STUDY TEXT START

How Typhoid Mary left a trail of scandal and death

No-one ever thought we’d see a time when every news bulletin and website in the world would be filled with stories of a global health crisis and the scientific race to beat it.

But this is not the first time that epidemiology has captured the public imagination.

There was the “Spanish” flu epidemic of 1918-1920 that infected a quarter of the world’s population and killed anywhere between 17 and 50 million people.

But even before that there was the extraordinary story of Typhoid Mary, a young Irish immigrant working as a cook in New York at the beginning of the 20th Century who left in her wake a trail of death, scandal and controversy.

Irish cook with a signature dish

At some points in her story Mary appears to be a victim and at others a villain, but she certainly made virology the talk of New York and the wider world in the years just before World War One.

Mary Mallon was born in Cookstown, County Tyrone, in 1869 but left Ireland as a teenager to seek a new life in the New World.

By 1900 Mary was a cook working in the houses of wealthy families in and around New York City. Her signature dish was said to be peach ice cream.

Somewhere between one and two million Americans worked in domestic service back then and to be a cook was to be Queen of the Castle.

You managed the kitchen staff, bought in supplies and to prove your status you were to your employers Miss Mallon, and not merely Mallon.

Killer disease stalked New York

Mary Mallon worked in the ritzier parts of Manhattan but things were not going as well as they seemed.

Between 1900 and 1907 she cooked in the homes of seven families – the last one on Park Avenue – and in every one of them people fell sick or died. Each time she slipped away and found work elsewhere.

Her wealthy employers in places like Oyster Bay and Fifth Avenue were shocked.

Typhoid was a killer but it belonged to another world. The disease thrived in the overcrowded, insanitary conditions of New York’s slums, such as Five Points, Prospect Hill and Hell’s Kitchen.

STUDY TEXT END

• _TASK ITEM_
List every New York slum that the Typhoid Mary article names. You won't need the rows to answer.

PROVIDED RECORDS START

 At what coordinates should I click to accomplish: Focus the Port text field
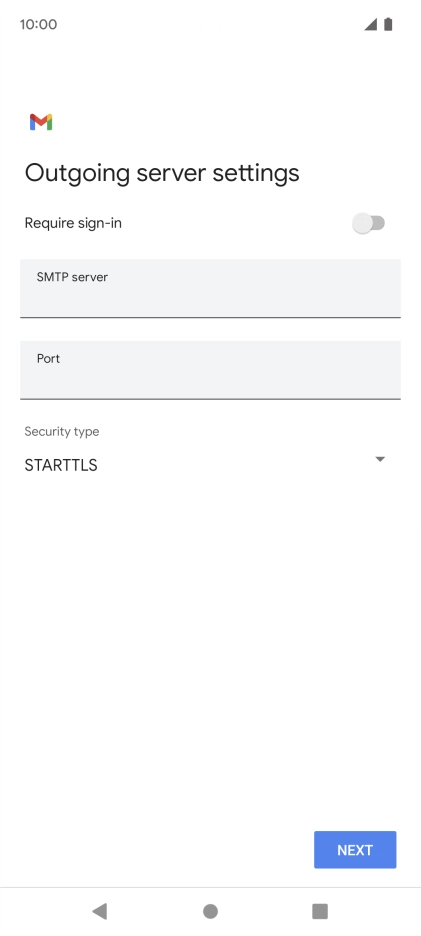[210, 370]
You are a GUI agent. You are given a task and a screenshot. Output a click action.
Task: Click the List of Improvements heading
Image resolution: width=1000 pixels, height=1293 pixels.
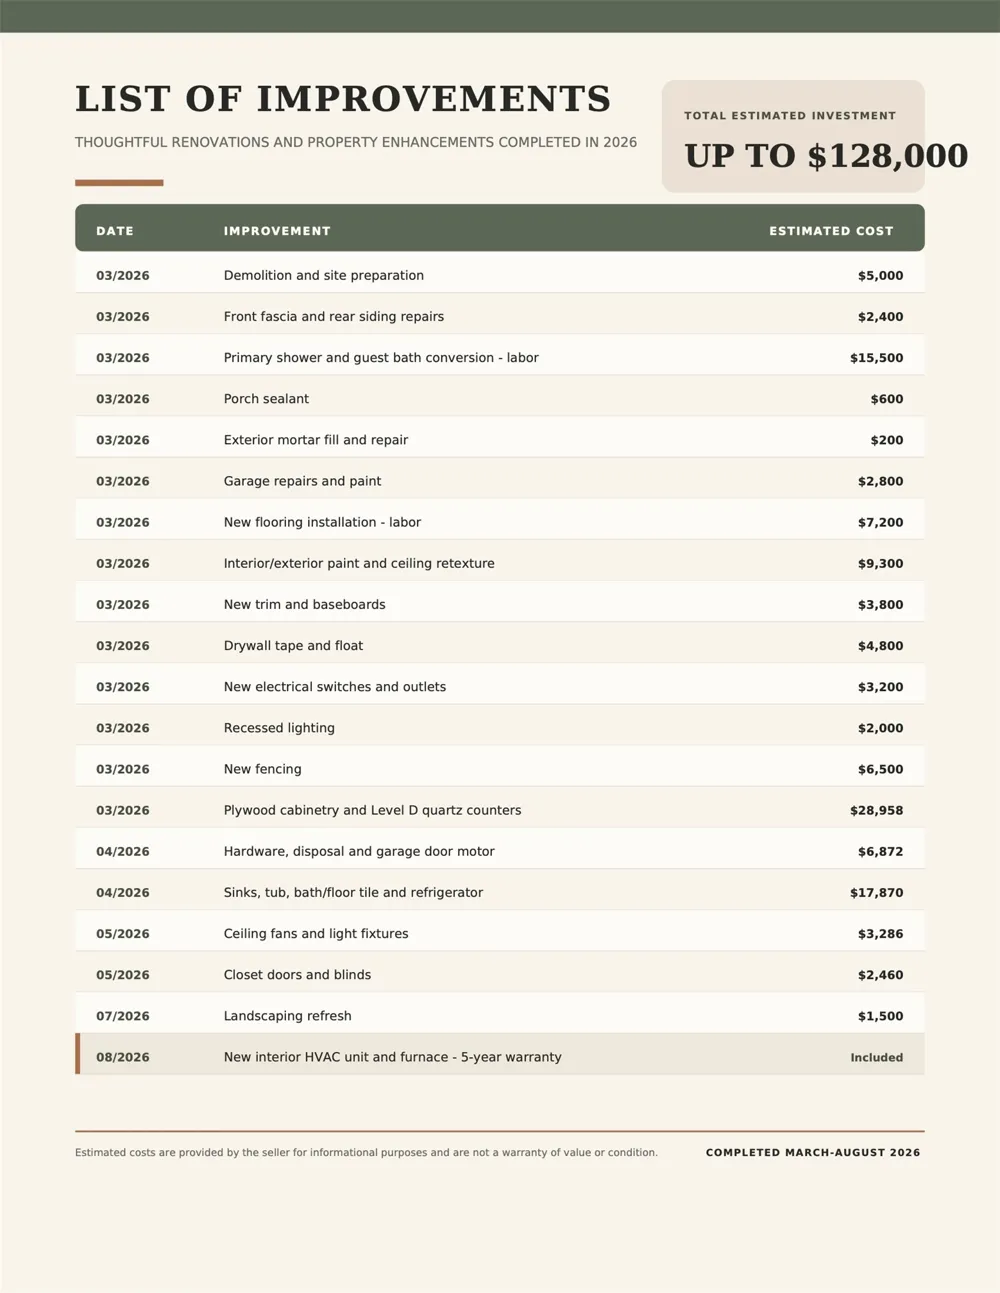click(343, 99)
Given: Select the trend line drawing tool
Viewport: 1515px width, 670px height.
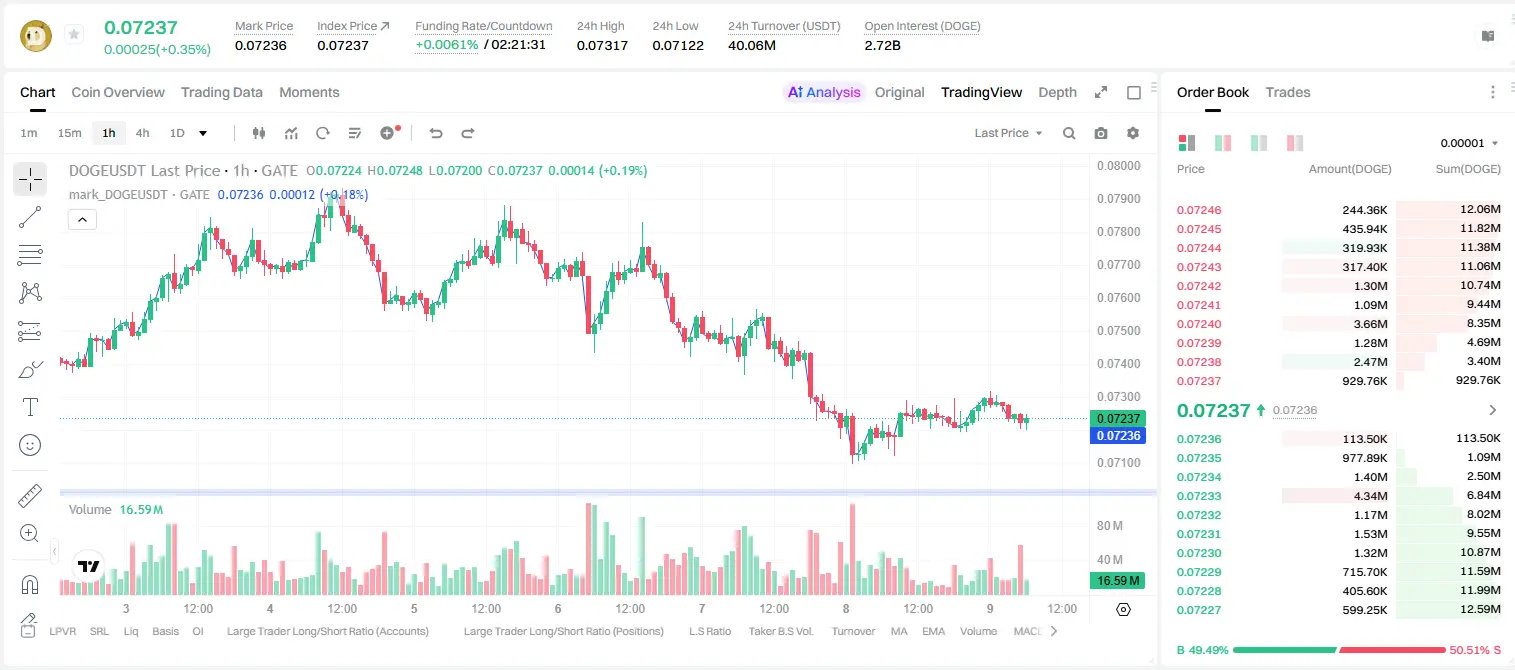Looking at the screenshot, I should [x=30, y=217].
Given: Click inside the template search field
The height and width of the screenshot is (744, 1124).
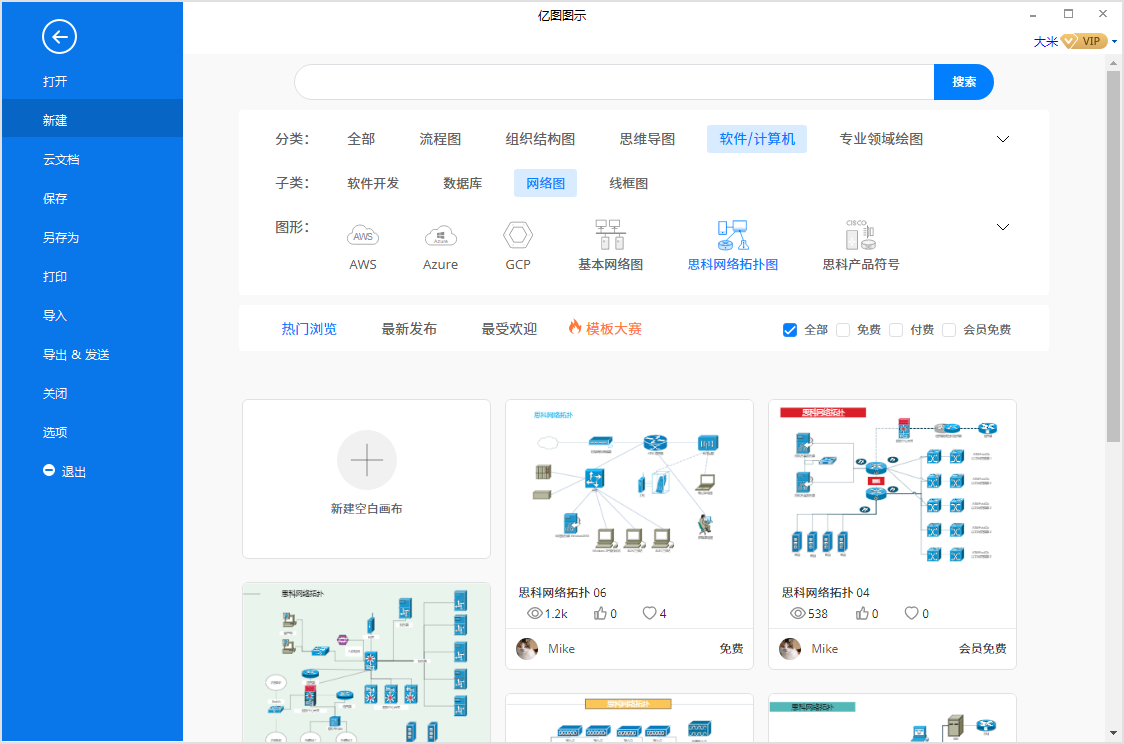Looking at the screenshot, I should tap(614, 82).
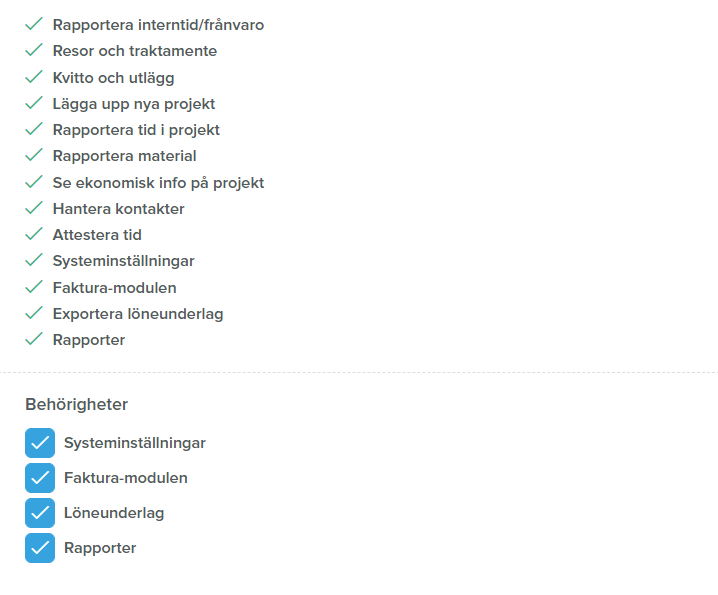Click the checkmark beside Attestera tid
Viewport: 718px width, 595px height.
click(x=34, y=234)
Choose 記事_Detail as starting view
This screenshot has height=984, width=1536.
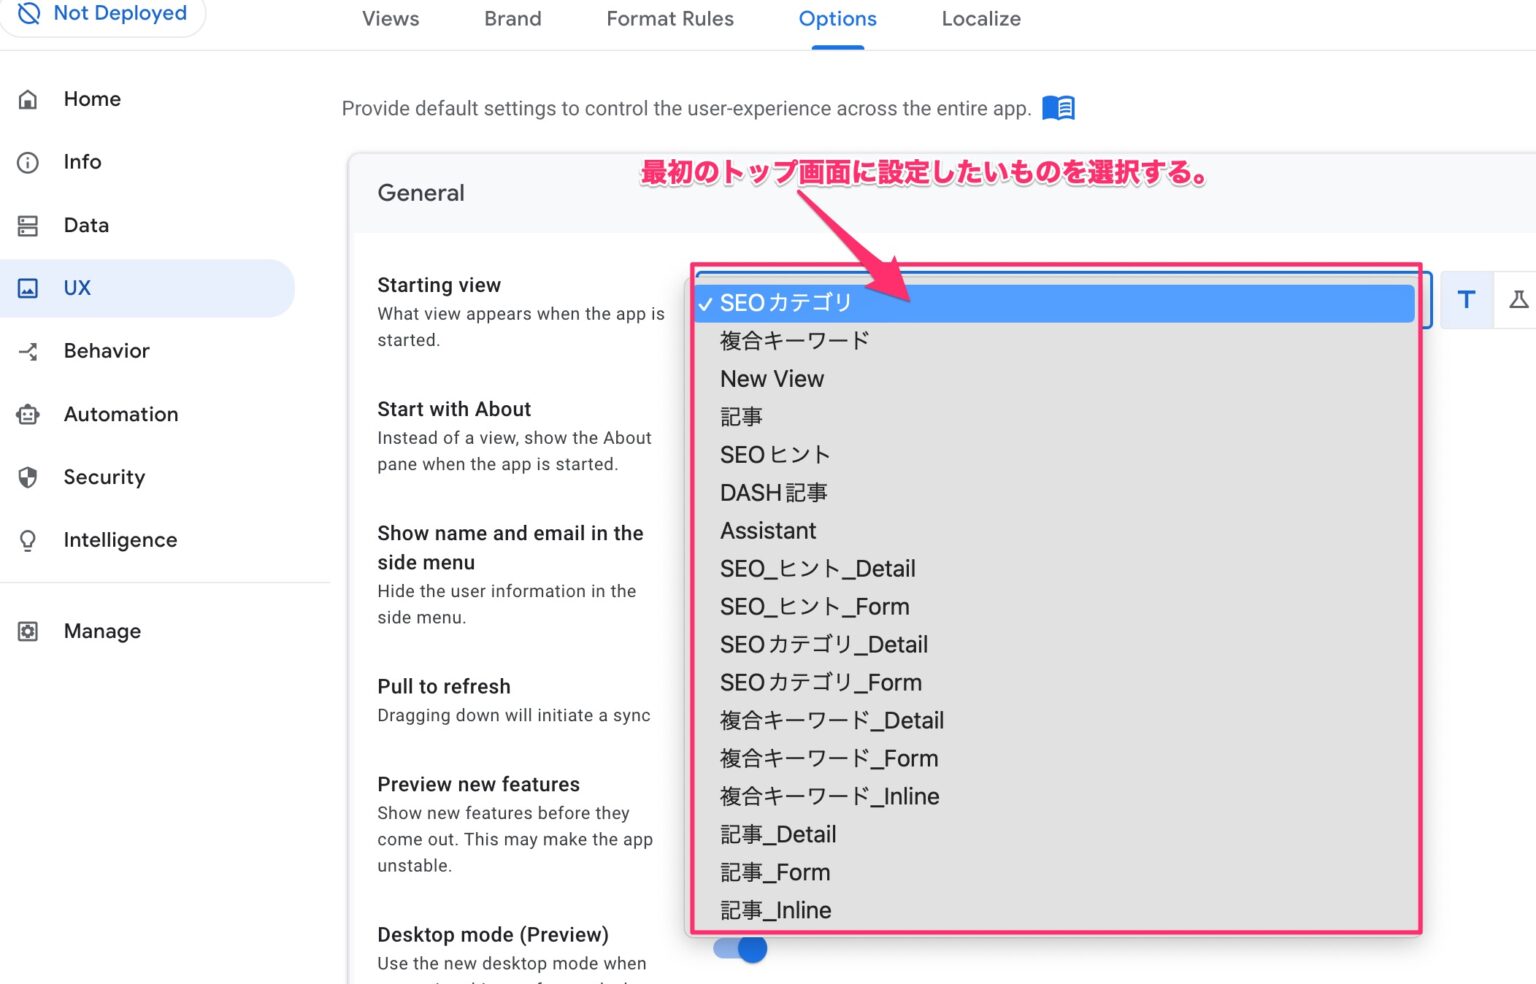(x=778, y=834)
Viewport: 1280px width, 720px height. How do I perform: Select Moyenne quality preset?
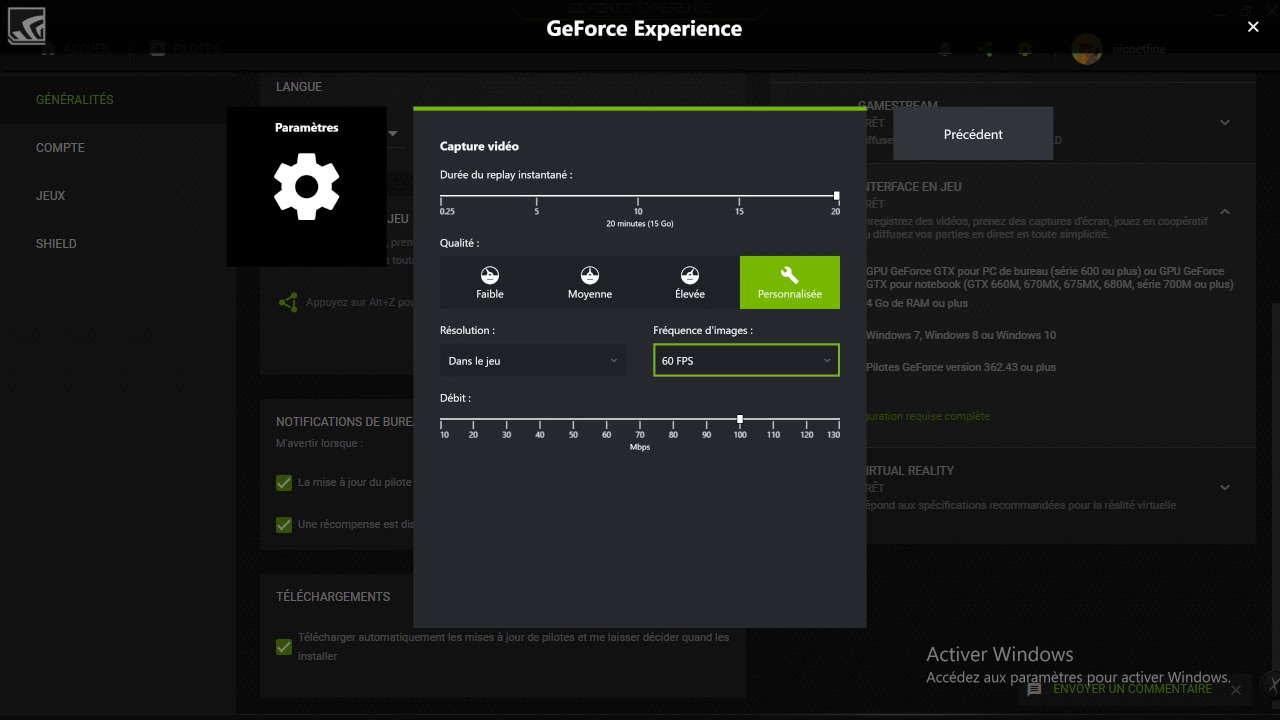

PROVIDED RECORDS END

• _ANSWER SECTION_
Five Points, Prospect Hill, Hell's Kitchen